Look below for the line containing "[Dos Al Cubo ©] (566, 2501)"; from there, print each line exactly up to and including the line containing "Créditos hipotecarios (347, 52)", and stop.

● ● ●

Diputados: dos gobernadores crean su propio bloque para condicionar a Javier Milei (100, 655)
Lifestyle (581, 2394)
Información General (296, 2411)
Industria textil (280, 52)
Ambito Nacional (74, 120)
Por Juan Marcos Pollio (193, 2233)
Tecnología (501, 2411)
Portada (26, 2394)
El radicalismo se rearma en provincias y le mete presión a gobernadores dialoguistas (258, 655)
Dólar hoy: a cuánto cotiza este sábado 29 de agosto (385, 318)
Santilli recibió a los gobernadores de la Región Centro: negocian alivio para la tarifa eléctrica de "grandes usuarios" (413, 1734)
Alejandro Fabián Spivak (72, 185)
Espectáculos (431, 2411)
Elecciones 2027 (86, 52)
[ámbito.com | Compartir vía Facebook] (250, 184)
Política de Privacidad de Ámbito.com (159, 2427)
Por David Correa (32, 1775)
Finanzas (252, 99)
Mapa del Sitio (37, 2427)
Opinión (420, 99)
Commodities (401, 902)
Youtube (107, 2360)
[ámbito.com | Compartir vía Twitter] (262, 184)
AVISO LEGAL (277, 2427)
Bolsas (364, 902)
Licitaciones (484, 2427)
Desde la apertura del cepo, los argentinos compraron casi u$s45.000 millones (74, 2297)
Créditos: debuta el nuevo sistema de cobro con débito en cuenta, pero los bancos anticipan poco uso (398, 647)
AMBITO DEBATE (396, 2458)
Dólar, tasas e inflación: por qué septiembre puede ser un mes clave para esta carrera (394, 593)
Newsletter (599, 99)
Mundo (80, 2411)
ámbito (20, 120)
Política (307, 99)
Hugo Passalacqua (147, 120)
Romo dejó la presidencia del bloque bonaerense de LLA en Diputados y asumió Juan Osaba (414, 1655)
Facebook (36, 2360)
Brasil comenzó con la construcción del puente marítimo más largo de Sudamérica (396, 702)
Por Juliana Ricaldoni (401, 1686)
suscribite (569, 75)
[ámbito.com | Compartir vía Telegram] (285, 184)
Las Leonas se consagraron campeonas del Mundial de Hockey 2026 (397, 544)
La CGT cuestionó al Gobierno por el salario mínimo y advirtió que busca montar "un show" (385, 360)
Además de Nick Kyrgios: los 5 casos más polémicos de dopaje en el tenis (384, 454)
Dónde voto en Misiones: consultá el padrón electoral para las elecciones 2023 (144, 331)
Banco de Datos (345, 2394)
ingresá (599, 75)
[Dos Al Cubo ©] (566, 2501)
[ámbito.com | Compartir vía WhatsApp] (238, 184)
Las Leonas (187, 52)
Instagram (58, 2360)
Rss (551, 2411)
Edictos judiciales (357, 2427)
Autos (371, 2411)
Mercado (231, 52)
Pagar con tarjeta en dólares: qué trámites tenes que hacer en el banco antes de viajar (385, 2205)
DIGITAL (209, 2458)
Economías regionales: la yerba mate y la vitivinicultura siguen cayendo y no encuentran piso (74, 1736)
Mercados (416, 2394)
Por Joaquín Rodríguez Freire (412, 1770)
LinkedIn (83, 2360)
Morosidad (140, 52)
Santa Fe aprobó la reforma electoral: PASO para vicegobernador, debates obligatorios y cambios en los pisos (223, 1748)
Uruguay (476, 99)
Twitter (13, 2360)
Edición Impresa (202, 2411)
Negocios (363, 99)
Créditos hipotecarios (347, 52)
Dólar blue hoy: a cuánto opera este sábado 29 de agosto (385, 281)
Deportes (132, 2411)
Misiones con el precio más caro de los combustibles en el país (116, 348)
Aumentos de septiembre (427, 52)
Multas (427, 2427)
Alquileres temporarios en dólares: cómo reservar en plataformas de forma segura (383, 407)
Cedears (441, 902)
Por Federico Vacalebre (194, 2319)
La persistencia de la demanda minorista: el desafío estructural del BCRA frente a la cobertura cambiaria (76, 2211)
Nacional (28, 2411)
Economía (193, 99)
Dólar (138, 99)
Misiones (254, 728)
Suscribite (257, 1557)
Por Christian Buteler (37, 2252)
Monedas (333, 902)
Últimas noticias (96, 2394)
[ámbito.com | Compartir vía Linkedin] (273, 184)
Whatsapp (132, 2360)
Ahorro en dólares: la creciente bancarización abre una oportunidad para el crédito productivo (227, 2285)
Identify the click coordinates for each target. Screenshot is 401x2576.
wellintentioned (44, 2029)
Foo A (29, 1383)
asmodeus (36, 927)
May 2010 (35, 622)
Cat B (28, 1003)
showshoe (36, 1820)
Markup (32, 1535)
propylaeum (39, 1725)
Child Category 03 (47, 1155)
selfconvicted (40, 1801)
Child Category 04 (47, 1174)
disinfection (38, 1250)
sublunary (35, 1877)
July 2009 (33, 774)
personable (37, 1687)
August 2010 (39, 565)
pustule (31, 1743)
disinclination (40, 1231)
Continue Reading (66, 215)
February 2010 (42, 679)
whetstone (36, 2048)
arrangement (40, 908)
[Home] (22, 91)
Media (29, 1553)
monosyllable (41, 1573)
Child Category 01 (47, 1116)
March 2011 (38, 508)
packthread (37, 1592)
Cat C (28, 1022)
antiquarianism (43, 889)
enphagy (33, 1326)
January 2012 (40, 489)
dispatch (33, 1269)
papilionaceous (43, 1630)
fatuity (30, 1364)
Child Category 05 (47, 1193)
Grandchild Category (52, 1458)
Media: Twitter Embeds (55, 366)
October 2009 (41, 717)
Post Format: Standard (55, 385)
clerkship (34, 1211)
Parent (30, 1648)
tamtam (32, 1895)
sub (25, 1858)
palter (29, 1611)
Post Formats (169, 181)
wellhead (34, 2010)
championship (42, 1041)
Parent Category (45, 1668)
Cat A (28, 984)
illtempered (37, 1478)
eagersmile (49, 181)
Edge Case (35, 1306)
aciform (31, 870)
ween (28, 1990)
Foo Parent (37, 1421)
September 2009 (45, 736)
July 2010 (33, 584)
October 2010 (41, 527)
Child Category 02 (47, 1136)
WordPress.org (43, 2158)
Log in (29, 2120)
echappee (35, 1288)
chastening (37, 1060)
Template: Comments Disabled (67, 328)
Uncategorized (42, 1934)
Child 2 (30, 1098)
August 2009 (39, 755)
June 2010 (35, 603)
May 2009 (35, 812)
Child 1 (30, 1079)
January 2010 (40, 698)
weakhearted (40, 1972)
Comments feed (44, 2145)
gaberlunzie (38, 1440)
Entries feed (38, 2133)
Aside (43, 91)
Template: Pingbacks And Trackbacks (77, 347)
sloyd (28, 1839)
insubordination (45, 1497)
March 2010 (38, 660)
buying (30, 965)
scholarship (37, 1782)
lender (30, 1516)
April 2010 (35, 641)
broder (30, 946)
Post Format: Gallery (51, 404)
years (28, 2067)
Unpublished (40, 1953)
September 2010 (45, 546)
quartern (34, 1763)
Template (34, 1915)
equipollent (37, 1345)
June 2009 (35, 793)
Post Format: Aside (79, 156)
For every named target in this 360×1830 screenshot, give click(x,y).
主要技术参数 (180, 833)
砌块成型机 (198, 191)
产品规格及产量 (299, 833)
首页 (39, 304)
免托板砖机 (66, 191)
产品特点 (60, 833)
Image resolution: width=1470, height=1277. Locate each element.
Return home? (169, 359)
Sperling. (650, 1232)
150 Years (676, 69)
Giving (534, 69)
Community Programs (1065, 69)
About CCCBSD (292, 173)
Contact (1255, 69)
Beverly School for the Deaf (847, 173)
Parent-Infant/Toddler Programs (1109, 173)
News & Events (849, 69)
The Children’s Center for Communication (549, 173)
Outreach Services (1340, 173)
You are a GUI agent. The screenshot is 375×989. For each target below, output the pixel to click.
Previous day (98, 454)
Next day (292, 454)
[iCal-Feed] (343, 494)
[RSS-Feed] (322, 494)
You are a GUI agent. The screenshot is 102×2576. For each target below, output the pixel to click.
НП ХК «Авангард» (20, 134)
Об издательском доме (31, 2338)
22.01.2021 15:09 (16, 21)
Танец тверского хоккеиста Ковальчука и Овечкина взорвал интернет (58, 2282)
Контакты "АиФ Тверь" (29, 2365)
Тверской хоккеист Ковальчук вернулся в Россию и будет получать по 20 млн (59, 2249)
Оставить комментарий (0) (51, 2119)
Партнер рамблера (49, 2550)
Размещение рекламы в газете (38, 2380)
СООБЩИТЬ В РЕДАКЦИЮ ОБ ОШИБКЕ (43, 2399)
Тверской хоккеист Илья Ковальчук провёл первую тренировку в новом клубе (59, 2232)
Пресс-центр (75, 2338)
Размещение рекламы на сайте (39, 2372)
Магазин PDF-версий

● ● ●

◆ Exercise response
[Dos Al Cubo ©] (566, 2501)
[ámbito.com | Compartir vía WhatsApp] (238, 184)
Las Leonas (187, 52)
Instagram (58, 2360)
Rss (551, 2411)
Edictos judiciales (357, 2427)
Autos (371, 2411)
Mercado (231, 52)
Pagar con tarjeta en dólares: qué trámites tenes que hacer en el banco antes de viajar (385, 2205)
DIGITAL (209, 2458)
Economías regionales: la yerba mate y la vitivinicultura siguen cayendo y no encuentran piso (74, 1736)
Mercados (416, 2394)
Por Joaquín Rodríguez Freire (412, 1770)
LinkedIn (83, 2360)
Morosidad (140, 52)
Santa Fe aprobó la reforma electoral: PASO para vicegobernador, debates obligatorios y cambios en los pisos (223, 1748)
Uruguay (476, 99)
Twitter (13, 2360)
Edición Impresa (202, 2411)
Negocios (363, 99)
Créditos hipotecarios (347, 52)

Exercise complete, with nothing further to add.